[TASK MATERIAL — start]

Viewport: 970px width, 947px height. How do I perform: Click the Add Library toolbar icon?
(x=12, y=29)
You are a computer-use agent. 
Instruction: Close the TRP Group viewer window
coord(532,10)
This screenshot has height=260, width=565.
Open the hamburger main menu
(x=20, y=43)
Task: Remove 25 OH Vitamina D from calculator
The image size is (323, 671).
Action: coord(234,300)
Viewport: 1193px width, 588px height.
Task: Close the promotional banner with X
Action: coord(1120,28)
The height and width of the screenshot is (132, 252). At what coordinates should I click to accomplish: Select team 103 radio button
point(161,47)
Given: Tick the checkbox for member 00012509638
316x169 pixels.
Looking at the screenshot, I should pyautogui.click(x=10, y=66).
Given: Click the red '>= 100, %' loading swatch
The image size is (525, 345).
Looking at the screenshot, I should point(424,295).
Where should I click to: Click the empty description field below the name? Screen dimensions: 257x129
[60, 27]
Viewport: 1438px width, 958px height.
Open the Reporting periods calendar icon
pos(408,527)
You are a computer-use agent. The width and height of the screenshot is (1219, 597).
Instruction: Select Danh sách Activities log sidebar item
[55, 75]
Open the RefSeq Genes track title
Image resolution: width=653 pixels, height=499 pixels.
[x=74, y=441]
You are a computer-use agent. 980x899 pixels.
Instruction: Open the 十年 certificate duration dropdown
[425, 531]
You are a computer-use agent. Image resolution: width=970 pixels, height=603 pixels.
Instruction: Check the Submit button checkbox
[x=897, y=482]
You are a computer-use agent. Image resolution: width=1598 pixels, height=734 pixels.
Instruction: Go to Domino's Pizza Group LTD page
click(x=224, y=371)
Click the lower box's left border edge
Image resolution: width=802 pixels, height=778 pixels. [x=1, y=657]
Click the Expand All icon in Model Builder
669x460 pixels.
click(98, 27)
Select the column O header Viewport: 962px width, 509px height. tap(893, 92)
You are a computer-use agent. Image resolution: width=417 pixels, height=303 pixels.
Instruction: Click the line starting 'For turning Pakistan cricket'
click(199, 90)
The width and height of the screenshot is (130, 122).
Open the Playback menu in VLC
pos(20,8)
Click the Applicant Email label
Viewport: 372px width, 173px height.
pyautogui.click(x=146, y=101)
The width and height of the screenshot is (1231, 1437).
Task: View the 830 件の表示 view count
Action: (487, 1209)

[TASK MATERIAL — finish]

DIRECTIONS —
Go through the data above and copy each line in which "Given" appears.

OUTPUT OF THE TASK —
Given: Tick the checkbox for member 00012509638
Given: Click the red '>= 100, %' loading swatch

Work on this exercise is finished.